Atlas/Rivarossi Bay Window Caboose
Published: 2021-02-08 - By: gdm
Last updated on: 2021-02-08
Last updated on: 2021-02-08
visibility: Public - Headline
Atlas contracted with Rivarossi in 1969 to produce a series of Bay Window cabooses for their new N Scale product line. It was an excellent quality model for the era and a nice example of what could be done in the 1st generation of rolling stock. The model was priced at $2.00 each and came in six different roadnames as well as both undecorated and painted but unlettered versions.
I picked up a used one on eBay for $16 (including shipping). It was in perfect condition, but had been sitting on someone's layout for years, so it was a bit dirty. I cleaned it a little before shooting the photos below, but I could really have made it like new had I put a little effort (and soap) into the project. Sadly I am not a Santa Fe modeler, so I am fairly unlikely to actually run this car.

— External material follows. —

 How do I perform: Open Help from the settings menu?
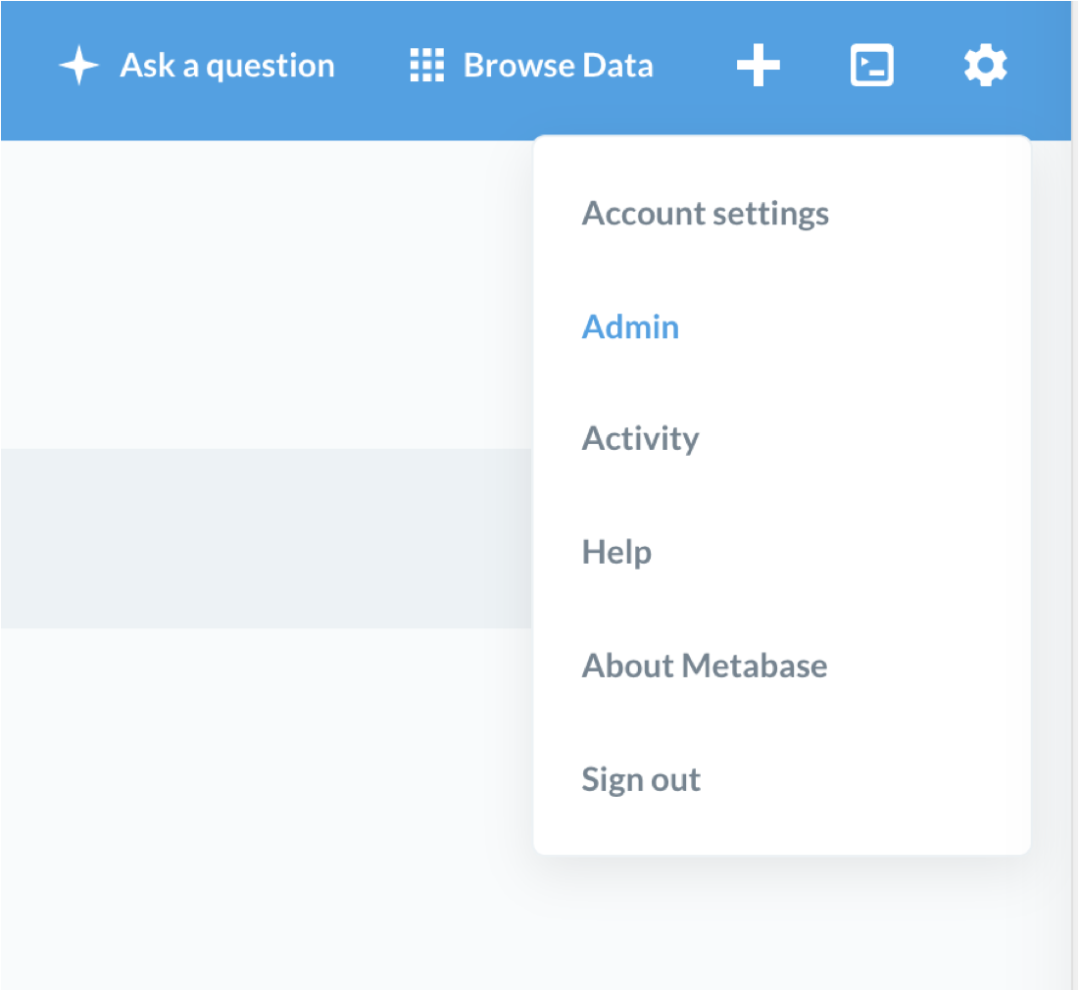616,552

When the shift was made from wooden to steel caboose construction, a new type of caboose also arrived. The new caboose design replaced the traditional roof-mounted “cupola” with “bay-windows” attached to the sides of the caboose. As freight cars grew taller, the effectiveness of cupolas as practical observation points was diminished. This was especially true on lines that suffered from low clearances and were incapable of making cupolas high enough to see over the top of the tallest freight cars. Cabooses were prone to rough handling, and many a trainman was knocked out of his perch in the cupola and injured when he fell. The new caboose design was safer as well as more effective.
The ModelThis was a pretty good model for its time. It features three different detail parts on the roof. It has nickel-plated metal wheels with deep (pizza-cutter) flanges. The couplers are standard Rapidos which are body-mounted to each end of the caboose.
The body has two primary components: the shell and the underframe. The roofwalk is a separate, detail part. The end ladders are attached to the underframe. The roof has no less than three separate detail parts. They appear to be chimneys or something similar for cooking or heating. The windows are not glazed, but this was common with all 1960s era cabooses. The wheelsets are well made and the model rolls along the tracks easily enough.
The couplers are body-mounted, so they are a little tricky to upgrade to MTL couplers, it will be slightly more challenging than simply swapping the trucks.
Early pad printing was pretty awful. I took a shot of the very smudged looking Santa Fe logo. As for the road number and other printed details, they are a mess; the road number being practically unreadable.
The underframe has some molded details. Many of the 1st generation models completely skipped this as the manufacturers questioned whether anyone ever looked at the bottom of a car. Yes, we do look and it is nice to see that Rivarossi and Atlas gave some attention to this element.
ConclusionsFor its era this is an excellent model. It has lots of detail and is well made. Also, for the price you can obtain one for today, it remains an excellent value for your modeling dollar.